Problemi:
(1) Nel testo su David Lynch, in quale decennio il regista entra nel cuore del mainstream, e con quale film?
(2) Scrivi, per favore, il seguito del testo su David Lynch, riprendendo dopo l'ultima frase.

Pagina:
######

C’è un’America che non si vede, ma che respira. Un’America dove le tende rosse sventolano in un vento che non esiste, dove le ragazze sorridono come angeli e poi spariscono dentro la notte, dove un orecchio marcisce tra i fili d’erba e un uomo piange davanti a una lampada. È lì che vive David Lynch: non tanto in un luogo, ma in un interstizio — tra il visibile e il sognato, tra la normalità e l’orrore, tra il silenzio e il ronzio di una corrente elettrica.
Chi era, dunque, David Lynch? Forse nessuno, forse un medium, forse un bambino che ha imparato troppo presto che il mondo è fatto di crepe, e che solo guardandoci dentro si può intuire la verità.
Lynch è cresciuto tra i boschi e i sobborghi bianchi dell’America del Nord. Non c’è infanzia più americana della sua: prati ben rasati, famiglie sorridenti, bandiere che sventolano e la promessa che tutto andrà bene. Ma da qualche parte, nel rumore di un tagliaerba o nella luce al neon di una cucina, il giovane David sente una fessura, un rumore sotterraneo, un presentimento. È l’altra faccia del sogno americano: l’incubo che si annida sotto la moquette.
Da quella crepa nascerà tutto: la bambina in lacrime di Blue Velvet, la ragazza scomparsa di Twin Peaks, la prostituta trafitta di Mulholland Drive, il viandante perduto di The Straight Story (Una storia vera). Lynch non inventa mostri: li riconosce. Li fotografa. Li ascolta respirare.
Ogni suo film è un viaggio dentro il buio con la curiosità di un bambino che non ha paura di toccare. E forse è questo che lo rende diverso da tutti: la sua innocenza.
In Lynch non c’è mai cinismo, mai distacco.
Anche quando mostra il male, lo fa con la pietà di chi sa che dietro il volto deformato di un assassino c’è un’umanità che chiede aiuto. Nei suoi sogni non c’è morale, solo empatia e disorientamento.
All’inizio fu Eraserhead.
Un film in bianco e nero, claustrofobico, impastato di rumori e silenzi. Un film che sembra venire da un altro pianeta, e invece parla del più terrestre dei terrori: la paternità, la responsabilità, la deformità del reale.
Henry Spencer, con la sua pettinatura assurda e il suo bambino mostruoso, non è un personaggio ma un simbolo: l’uomo schiacciato dal peso dell’esistenza, la creatura intrappolata nel proprio stesso sogno.
Eraserhead è il film di un uomo che non vuole interpretare il mondo, ma mostrarne la consistenza vischiosa, i rumori umidi, le pulsazioni nascoste.
È un film che non chiede di essere capito, ma respirato.
E in quel respiro, che sa di vapore e di paura, c’è tutta la poetica lynchiana: la bellezza che nasce dal disgusto, la tenerezza che si insinua nel terrore, il sacro che abita nel deforme.
Negli anni ’80, Lynch entra nel cuore del mainstream con Blue Velvet. Ma invece di adattarsi al sistema, lo scardina dall’interno.

######

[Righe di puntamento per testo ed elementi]
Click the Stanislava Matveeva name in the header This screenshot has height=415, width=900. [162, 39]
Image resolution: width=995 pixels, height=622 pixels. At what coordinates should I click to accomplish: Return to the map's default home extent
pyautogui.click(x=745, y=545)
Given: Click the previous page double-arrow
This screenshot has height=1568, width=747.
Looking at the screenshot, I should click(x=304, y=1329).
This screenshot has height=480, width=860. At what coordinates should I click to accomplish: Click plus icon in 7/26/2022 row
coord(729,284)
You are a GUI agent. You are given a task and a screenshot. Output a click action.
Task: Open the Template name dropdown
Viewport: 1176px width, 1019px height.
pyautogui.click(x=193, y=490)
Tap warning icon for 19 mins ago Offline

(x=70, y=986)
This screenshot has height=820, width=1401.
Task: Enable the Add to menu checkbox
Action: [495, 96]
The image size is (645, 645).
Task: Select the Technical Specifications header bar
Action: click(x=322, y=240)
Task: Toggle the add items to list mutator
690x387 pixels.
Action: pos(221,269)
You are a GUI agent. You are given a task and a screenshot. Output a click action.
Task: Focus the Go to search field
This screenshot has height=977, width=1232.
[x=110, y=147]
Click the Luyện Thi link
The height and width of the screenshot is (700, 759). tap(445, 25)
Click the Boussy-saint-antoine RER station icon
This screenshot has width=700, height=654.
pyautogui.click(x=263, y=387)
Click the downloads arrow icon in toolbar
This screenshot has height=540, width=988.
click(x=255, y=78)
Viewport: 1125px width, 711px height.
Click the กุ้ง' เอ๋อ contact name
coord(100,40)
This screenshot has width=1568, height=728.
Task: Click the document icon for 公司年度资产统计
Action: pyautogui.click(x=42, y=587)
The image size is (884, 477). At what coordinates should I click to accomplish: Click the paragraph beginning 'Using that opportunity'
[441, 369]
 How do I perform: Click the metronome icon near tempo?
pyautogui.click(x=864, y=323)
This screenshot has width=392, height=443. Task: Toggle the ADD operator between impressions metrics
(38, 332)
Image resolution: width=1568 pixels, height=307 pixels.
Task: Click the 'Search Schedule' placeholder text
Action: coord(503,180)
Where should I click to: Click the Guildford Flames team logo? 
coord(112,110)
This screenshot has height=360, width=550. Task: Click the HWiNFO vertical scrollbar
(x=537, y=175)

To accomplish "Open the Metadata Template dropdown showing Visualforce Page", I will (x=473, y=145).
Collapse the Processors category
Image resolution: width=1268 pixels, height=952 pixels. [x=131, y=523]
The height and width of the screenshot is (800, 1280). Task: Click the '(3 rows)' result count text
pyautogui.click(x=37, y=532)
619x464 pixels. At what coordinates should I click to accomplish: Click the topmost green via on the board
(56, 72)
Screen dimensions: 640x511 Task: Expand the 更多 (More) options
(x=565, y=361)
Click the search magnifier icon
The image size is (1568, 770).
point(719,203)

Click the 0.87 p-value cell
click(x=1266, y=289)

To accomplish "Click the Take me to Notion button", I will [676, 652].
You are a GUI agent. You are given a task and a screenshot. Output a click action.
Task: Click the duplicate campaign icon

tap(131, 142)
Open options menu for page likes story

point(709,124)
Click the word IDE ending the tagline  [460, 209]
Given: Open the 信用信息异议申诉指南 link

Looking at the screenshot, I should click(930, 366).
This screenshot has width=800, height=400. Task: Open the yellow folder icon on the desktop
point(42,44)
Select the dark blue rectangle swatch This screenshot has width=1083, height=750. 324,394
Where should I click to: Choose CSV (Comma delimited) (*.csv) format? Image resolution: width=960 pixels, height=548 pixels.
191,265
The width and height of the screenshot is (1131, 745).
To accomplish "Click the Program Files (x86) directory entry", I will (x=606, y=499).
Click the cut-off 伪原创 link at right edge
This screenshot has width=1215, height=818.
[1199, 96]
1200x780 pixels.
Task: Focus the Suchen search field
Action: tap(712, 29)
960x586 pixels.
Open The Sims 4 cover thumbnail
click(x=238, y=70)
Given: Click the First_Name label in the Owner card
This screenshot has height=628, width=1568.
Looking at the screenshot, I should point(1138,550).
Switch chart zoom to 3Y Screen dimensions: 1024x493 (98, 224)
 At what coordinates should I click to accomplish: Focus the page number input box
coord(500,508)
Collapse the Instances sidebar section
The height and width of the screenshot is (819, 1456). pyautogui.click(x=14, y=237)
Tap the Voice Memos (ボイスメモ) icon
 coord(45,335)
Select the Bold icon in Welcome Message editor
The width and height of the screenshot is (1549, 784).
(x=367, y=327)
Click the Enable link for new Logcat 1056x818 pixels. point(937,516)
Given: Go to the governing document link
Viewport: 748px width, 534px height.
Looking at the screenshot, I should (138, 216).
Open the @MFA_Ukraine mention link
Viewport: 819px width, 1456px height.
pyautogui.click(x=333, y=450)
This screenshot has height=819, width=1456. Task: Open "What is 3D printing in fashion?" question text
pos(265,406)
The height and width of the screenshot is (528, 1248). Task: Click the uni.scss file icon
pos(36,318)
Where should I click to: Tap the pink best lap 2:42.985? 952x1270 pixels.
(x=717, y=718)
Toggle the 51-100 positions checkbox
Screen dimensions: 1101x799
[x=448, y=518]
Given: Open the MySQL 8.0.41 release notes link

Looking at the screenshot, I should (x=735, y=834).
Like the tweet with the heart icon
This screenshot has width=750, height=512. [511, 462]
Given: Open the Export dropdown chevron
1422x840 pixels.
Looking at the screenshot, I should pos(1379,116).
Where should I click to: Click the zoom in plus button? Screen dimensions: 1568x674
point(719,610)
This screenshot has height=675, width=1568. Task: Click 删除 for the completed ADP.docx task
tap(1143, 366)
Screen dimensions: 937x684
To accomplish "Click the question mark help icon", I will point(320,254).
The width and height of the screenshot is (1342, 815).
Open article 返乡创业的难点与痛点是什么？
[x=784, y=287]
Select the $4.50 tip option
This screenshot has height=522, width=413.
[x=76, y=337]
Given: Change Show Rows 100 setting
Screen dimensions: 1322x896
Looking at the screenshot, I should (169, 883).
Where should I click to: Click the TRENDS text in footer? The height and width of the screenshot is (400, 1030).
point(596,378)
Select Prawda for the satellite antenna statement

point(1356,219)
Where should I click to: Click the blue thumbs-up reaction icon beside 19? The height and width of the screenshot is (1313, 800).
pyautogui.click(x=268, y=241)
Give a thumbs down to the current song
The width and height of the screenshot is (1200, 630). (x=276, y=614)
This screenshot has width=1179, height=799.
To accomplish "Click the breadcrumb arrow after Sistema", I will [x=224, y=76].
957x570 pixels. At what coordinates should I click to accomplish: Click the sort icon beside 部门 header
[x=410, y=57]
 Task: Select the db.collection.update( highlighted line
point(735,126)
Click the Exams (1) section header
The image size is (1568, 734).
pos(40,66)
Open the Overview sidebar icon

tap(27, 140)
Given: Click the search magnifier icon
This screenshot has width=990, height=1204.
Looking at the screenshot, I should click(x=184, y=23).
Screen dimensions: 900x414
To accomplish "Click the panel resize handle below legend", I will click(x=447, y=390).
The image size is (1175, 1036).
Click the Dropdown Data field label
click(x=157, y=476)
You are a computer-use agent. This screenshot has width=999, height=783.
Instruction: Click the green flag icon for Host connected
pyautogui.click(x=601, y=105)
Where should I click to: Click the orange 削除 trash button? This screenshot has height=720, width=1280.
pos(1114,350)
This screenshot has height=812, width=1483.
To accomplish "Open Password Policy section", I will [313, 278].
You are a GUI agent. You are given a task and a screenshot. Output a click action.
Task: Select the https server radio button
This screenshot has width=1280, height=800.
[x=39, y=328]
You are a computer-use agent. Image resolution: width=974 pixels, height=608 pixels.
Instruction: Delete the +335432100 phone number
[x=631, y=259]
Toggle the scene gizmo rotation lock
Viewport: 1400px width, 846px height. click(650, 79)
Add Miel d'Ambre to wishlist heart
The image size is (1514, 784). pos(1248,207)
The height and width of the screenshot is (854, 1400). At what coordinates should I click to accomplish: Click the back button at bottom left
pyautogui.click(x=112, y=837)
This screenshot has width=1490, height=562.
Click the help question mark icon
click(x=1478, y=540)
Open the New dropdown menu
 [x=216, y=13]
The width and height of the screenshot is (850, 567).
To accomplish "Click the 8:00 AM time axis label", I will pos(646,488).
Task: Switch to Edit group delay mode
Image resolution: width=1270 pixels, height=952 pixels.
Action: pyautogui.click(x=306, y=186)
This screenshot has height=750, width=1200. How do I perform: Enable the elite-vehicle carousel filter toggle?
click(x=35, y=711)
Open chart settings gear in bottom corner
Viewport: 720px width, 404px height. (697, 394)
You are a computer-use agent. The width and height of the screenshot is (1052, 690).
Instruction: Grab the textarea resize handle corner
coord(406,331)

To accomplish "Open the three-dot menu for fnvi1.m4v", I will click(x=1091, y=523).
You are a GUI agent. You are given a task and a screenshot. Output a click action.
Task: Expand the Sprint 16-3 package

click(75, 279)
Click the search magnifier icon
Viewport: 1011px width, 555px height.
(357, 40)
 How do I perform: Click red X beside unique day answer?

######

Le risposte:
(1) Negli anni ’80, con Blue Velvet.

(2)
Aprire quel film è come aprire un album di famiglia e scoprire, dietro la foto dei genitori sorridenti, una macchia di sangue. L’incipit, il prato, il cielo, l’uomo che annaffia e poi crolla, la macchina dei pompieri, il cane che morde l’acqua, è un inno alla superficie.
Poi la macchina da presa scende nell’erba, e lì, tra le radici, un orecchio in decomposizione brulica di insetti. È la visione originaria di Lynch: la verità non è sopra, ma sotto.
Ogni città, ogni casa, ogni volto ha un retro invisibile. E in quel retro si nasconde la nostra paura più grande: che la normalità sia solo una maschera.
Jeffrey Beaumont (Kyle MacLachlan) è il doppio di Lynch: un ragazzo perbene che vuole solo capire. Ma capire, nel mondo di Lynch, significa perdere l’innocenza. Blue Velvet è un rito di passaggio, un apprendistato nel male.
E quando Jeffrey incontra Dorothy Vallens (Isabella Rossellini), quando scopre Frank Booth (Dennis Hopper), scopre anche se stesso: la parte oscura che abita ogni essere umano.
Lynch non ci dice “attenti al male”, ci dice: “guardate il male, e riconoscetelo in voi”.
E poi arriva Twin Peaks, la serie che ha cambiato la televisione.
In apparenza è un giallo: chi ha ucciso Laura Palmer?
Ma in realtà è una meditazione sull’impossibilità di conoscere il mondo. Twin Peaks è la mappa di un universo in cui ogni cosa ha un doppio, ogni sorriso ha un’eco inquietante, ogni sogno è un messaggio.
L’agente Dale Cooper è il profeta gentile di questo mondo bifronte: un uomo che crede nel bene ma sa che il male è una forza cosmica, non un delitto da risolvere.
Quando il nano danza nella Stanza Rossa, quando Laura sussurra “I’ll see you in 25 years”, Lynch ci sta dicendo che il tempo non è lineare, che la vita è un cerchio che si chiude su se stesso.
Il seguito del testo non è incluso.